INSTRUCCIÓN 1
Responde según el texto sobre La Atalaya de Santa Brígida:
(a) ¿En qué año se inauguró el Centro Locero?
(b) ¿Con quién aprendió el oficio Gustavo Rivero?
(c) ¿Desde qué siglo distinguió la actividad locera a La Atalaya en toda la isla?
INSTRUCCIÓN 2
Escribe la continuación del texto sobre La Atalaya de Santa Brígida a partir de su último párrafo.

*** FRAGMENTO DEL DOCUMENTO ***

La Atalaya, el rincón de Santa Brígida que esconde tradición
Este pueblo de casas-cueva mantiene viva su identidad alfarera entre fiestas, música y el arte del barro
Las manos de Gustavo Rivero y Domingo Díaz trabajan el barro con la misma destreza que sus antepasados hace siglos. En el Centro Locero de la Atalaya, estos artesanos perpetúan una tradición que define la esencia misma del pueblo. «La Atalaya sin la loza prácticamente no tendría identidad», asegura Domingo.
En 1802, la gran mayoría de personas del pago talayero se dedicaban al oficio locero, y aunque los tiempos han cambiado, el espíritu permanece. El centro que dirige Gustavo lleva 28 años funcionando, inaugurado en 1997 como heredero directo de la tradición que Francisco Rodríguez Santana, 'Panchito', mantuvo viva en su casa-alfar, hoy convertida en museo.
«Aprendí con Panchito, que estaba aquí al lado», cuenta Gustavo. «La tradición se ha transmitido de padres a hijos a lo largo de los años, durante siglos, posiblemente incluso tenga alguna vinculación con la cerámica que hacían los antiguos canarios», dice. La Atalaya de Santa Brígida constituía hasta principios del siglo XX uno de los poblados trogloditas más singulares del archipiélago, y fue la actividad locera lo que la distinguió en toda la isla desde el siglo XVII.
En el edificio moderno del Centro Locero, que contrasta con las casas-cueva tradicionales del entorno, se imparten clases, talleres y se reciben visitas de turistas y colectivos que llegan buscando conocer este patrimonio vivo. «Es cultura, es identidad, es un legado», resume Gustavo, consciente de que sus manos moldean no solo el barro, sino también la memoria colectiva del pueblo.
A escasos metros, Chago Marrero observa desde la puerta de su casa-cueva cómo los visitantes se acercan fascinados por este mundo que él lleva defendiendo desde que tiene conciencia. Se ha convertido en el alma del movimiento asociativo del pueblo, el hombre que lucha por mantener vivo no solo el arte del barro, sino también el espíritu festivo que caracteriza a La Atalaya de Santa Brígida.
«En el pueblo todo son cuevas», explica Chago, señalando las viviendas excavadas en la roca que rodean el caserío. «Era como vivía la gente antes», explica. Las casas-cueva, que fueron hogar de alfareros durante generaciones, ahora conviven con las nuevas construcciones, pero siguen siendo el corazón histórico del lugar.

*** SECCIÓN DE DATOS ***

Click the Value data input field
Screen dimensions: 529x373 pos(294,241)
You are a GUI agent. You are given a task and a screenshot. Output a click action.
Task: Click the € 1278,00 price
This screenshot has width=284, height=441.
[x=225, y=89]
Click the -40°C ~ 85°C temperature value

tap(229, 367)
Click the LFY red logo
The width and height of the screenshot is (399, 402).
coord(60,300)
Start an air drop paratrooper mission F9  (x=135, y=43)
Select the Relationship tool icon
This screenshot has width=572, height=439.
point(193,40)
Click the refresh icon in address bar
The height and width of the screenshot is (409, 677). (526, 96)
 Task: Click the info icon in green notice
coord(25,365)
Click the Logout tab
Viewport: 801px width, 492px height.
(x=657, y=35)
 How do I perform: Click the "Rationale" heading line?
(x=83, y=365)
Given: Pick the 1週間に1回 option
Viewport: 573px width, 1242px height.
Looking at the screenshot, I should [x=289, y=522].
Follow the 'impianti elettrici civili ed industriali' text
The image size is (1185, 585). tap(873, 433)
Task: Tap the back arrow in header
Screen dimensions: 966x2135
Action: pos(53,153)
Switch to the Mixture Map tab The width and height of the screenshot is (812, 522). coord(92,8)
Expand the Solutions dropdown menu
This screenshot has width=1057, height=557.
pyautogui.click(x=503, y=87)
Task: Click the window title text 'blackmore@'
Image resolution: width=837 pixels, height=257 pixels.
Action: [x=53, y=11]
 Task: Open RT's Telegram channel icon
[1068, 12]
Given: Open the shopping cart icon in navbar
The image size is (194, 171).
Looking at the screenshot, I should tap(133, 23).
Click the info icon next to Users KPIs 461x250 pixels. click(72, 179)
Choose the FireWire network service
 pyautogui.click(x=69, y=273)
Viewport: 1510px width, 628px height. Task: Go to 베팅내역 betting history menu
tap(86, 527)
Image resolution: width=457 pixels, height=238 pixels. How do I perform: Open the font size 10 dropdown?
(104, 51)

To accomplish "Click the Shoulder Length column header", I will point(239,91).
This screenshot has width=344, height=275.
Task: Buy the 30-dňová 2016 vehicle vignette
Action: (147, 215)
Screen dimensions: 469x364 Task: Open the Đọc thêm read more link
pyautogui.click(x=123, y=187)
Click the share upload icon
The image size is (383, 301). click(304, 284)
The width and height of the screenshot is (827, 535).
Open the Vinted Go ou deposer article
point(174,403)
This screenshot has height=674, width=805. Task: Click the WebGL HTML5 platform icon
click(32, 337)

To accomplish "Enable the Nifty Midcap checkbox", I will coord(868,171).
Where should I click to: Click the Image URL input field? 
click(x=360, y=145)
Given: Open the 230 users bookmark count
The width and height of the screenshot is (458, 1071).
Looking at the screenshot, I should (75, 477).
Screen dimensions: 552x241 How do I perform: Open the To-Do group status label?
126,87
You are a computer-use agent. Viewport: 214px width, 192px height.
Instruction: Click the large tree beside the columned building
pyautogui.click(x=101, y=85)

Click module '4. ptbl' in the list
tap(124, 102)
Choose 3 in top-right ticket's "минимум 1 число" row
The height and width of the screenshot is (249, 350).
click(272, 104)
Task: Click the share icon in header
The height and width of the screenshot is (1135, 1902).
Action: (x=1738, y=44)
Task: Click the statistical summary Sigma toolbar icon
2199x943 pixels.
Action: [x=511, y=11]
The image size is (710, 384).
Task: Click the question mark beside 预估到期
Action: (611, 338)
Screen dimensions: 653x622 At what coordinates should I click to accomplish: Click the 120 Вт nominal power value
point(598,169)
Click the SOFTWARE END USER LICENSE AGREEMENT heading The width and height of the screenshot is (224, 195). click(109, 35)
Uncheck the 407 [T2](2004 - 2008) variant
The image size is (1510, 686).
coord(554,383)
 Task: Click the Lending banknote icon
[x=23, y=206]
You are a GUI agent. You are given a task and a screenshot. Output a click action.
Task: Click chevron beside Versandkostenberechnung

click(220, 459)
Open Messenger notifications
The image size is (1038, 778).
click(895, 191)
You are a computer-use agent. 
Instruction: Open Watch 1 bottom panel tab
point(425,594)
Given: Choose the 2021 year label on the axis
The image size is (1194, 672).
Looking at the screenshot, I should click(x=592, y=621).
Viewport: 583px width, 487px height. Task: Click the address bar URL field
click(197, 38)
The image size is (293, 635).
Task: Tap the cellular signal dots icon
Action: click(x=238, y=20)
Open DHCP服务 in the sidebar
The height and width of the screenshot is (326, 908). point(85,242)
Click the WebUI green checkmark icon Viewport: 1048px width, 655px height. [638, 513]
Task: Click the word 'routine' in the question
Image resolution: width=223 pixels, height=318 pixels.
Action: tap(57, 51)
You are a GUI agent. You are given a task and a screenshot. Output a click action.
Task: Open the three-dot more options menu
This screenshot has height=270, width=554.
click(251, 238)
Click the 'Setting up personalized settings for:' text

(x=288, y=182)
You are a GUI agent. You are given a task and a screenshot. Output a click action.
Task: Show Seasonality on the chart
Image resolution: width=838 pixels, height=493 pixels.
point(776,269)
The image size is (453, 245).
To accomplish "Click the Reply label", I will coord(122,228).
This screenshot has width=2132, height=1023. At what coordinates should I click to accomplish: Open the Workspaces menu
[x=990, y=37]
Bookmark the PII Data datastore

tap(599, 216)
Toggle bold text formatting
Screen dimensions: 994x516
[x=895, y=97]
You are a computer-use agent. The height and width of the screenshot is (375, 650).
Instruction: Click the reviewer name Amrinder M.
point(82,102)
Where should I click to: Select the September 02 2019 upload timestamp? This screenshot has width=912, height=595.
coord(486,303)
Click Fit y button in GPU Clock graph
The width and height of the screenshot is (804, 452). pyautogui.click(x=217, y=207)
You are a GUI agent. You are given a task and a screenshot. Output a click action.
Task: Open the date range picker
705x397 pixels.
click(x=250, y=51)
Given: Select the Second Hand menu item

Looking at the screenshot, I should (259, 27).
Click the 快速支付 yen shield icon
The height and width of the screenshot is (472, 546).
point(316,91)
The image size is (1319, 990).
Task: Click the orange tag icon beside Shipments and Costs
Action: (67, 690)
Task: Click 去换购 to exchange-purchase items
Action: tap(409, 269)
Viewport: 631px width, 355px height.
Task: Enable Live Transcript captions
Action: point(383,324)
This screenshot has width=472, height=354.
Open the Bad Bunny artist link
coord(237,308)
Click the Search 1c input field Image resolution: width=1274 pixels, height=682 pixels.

***

RESULTADO DEL EJERCICIO 1
(a) En 1997.
(b) Con Francisco Rodríguez Santana, 'Panchito'.
(c) Desde el siglo XVII.

RESULTADO DEL EJERCICIO 2
El gofio del Molino San Pedro, en La Atalaya de Santa Brígida, se elabora desde hace 75 años de forma artesanal y natural, sin añadir sal ni azúcar
Las fiestas marcan el calendario talayero como un rosario de celebraciones que Chago ayuda a organizar: el Festival de Blues, las fiestas de San Pedro en junio, la Fiesta del Barro en la primera semana de julio, y en septiembre la fiesta del Cristo, «un fin de semana muy vecinal, con la romería». También está la Carrera de los Alfares, donde los trofeos giran en torno a la cerámica, manteniendo viva la conexión entre deporte y tradición. «Al atalayero le gusta más una fiesta que comer», bromea Chago, aunque reconoce que «la juventud ha cambiado, no canta folklore ni se viste de tradicional».
Su preocupación es palpable: «Hace falta darl un empujoncito turístico», dice, recordando que «hace 40 años Pepe traía a turistas en bicicleta... ahora eso se ha perdido».
Ese Pepe es José Rodríguez Sánchez, 'Pepín', dueño de El Cafetín, el establecimiento que desde 1948 funciona como punto de encuentro del pueblo. «Solo hay dos bares, es punto de encuentro», explica Pepín, que no suele abrir por las mañanas porque sabe que «los vecinos van a partir del mediodía». Su local se anima especialmente cuando organiza música en vivo, convirtiendo el espacio en el corazón social de La Atalaya.
«Yo de aquí no me iré nunca. Me lo paso mejor que nadie», dice Pepín, que participa activamente en las fiestas con su música, creando esa banda sonora que acompaña las celebraciones del pueblo. Su cafetería es el lugar donde se cuecen las historias del día a día, donde se planifican las fiestas y donde los vecinos se reúnen para mantener vivo el espíritu comunitario.
La ermita de la Concepción y San Francisco está cerca, declarada de interés histórico y construida en 1733 con piedra de una cantera cercana, custodia siete tumbas de la época del cólera de 1850. Aunque todavía no está abierta al público, el colectivo de Chago la limpiaba hace unos años, consciente de que cada piedra cuenta una historia. Es por eso que Chago cree que La Atalaya tiene todo para ser un referente turístico: «Hay un gran potencial. Tenemos historia, fiesta, buena gente... falta explotarlo aprovechando que la caldera de Bandama está al lado».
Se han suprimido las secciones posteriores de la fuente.